The Americans may undo President Obama’s signature achievement: universal health care, said Jim Dee in the Belfast, Northern Ireland, Telegraph. The U.S. Supreme Court heard arguments this week over whether President Obama’s Affordable Care Act is unconstitutional because it requires Americans to purchase health insurance. A verdict is expected this summer, but regardless of how the court rules, the “court of public opinion has already given a major thumbs-down to ‘Obamacare.’” Republicans and the special interests that support them rabidly opposed the legislation when it was first proposed. Insurance companies poured millions of dollars into a massive lobbying campaign that amounted to “fearmongering.” The result was “a hysterical public debate, where distortions and outright fabrications by reform opponents resulted in fears that Obama was readying death panels to kill off the old and sick.”

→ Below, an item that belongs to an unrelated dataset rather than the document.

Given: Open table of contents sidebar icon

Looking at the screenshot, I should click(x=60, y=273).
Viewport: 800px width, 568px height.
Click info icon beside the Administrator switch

To most of the rest of the world, the “toxic debate” over health care is baffling, said Lee-Anne Goodman in the Canadian Press. Until the law was passed, the U.S. was the only major industrialized country in the world without a national health-care system. Under the current system, some 50 million Americans are uninsured. Eventually, of course, they get sick or injured, and they visit emergency rooms—forcing taxpayers to pick up the tab. It should be plain to anyone that something has to change. During the debate over the ACA, “Canada’s hallowed universal health care was alternately derided as an inefficient socialist nightmare and lauded as a utopian model for a caring society.” It’s neither, of course, but it’s easily better than the U.S. model. Annual health-care spending in the U.S. totals $2.6 trillion, or $8,402 per person. Canada spends just under $5,000 per person for better health outcomes, including lower infant mortality and higher life expectancy. Such a level of spending “would shave billions from America’s national debt.”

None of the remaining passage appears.